▶ _MATERIAL FOR THE TASK_:
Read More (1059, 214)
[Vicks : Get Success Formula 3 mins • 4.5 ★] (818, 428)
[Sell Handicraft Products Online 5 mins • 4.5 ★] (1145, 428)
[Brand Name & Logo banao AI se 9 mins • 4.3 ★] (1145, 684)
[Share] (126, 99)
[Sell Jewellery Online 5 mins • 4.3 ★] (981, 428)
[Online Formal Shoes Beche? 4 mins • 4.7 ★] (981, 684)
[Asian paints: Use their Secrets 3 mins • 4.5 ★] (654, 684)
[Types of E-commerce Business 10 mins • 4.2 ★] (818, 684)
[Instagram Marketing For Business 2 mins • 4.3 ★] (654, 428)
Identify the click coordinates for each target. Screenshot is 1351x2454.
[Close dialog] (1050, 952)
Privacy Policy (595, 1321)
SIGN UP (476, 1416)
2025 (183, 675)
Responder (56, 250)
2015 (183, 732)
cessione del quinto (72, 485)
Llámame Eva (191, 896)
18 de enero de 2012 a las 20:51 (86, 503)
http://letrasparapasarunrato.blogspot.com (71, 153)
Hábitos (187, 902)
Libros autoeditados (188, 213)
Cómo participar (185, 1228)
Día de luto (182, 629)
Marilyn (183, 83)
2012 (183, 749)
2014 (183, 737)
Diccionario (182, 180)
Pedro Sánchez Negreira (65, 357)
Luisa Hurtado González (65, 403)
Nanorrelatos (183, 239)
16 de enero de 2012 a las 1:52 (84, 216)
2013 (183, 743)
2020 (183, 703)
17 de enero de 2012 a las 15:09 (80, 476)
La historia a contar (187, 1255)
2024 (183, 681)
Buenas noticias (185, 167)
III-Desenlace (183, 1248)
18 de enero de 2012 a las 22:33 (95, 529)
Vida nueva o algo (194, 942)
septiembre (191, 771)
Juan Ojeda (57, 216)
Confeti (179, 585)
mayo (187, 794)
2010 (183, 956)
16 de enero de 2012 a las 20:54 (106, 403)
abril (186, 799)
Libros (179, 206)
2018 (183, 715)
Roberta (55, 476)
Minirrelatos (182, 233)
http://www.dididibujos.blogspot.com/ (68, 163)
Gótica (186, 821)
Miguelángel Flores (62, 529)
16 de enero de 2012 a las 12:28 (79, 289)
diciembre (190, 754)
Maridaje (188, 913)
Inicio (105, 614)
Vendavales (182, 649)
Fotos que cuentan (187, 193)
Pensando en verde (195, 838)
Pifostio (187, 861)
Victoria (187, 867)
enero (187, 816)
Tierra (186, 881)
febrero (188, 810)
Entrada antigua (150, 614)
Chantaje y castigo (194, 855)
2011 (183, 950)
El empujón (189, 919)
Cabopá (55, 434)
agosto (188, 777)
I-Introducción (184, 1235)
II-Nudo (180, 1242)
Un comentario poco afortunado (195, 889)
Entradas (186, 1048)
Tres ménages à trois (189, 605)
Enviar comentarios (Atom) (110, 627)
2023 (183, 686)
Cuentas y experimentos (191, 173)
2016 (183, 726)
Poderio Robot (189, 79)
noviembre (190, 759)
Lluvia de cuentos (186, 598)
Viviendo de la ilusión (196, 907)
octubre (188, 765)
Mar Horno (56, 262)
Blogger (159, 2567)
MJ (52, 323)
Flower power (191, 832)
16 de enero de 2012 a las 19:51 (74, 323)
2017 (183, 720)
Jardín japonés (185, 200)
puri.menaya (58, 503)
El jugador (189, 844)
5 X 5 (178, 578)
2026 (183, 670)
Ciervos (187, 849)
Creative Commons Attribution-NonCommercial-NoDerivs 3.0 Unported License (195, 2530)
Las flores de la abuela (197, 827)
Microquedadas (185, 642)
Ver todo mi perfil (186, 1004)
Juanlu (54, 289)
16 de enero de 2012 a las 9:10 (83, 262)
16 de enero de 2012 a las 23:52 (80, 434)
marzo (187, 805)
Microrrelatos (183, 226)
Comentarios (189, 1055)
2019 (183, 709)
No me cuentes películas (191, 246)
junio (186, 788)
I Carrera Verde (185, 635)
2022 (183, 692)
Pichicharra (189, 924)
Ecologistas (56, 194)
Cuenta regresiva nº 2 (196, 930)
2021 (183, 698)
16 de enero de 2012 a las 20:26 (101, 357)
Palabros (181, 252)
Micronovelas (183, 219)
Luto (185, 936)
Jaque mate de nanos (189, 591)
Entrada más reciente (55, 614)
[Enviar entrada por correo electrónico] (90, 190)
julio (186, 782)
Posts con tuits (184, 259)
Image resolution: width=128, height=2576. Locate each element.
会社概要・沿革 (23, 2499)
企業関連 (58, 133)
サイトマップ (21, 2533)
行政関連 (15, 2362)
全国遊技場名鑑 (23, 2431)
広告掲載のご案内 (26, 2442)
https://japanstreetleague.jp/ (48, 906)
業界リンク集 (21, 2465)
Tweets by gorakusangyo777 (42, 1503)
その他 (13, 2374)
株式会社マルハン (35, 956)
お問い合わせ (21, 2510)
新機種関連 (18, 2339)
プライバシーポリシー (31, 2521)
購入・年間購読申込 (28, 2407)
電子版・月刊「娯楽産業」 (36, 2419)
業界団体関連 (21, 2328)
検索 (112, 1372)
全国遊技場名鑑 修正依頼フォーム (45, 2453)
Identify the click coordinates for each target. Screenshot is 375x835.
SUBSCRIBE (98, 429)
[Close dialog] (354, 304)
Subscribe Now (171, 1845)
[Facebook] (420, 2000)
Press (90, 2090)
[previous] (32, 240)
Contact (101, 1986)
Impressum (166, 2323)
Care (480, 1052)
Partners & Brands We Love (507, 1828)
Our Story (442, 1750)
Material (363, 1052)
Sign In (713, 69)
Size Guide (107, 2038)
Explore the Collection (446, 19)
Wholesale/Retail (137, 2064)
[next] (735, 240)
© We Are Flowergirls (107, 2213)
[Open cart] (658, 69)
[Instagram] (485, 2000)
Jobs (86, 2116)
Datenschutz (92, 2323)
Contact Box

▶ _WHAT YOU ARE ASKED TO DO_:
State the number of lines in the preceding entries that include the word "enero". Provide nothing else.

▶ _TASK ANSWER_:
11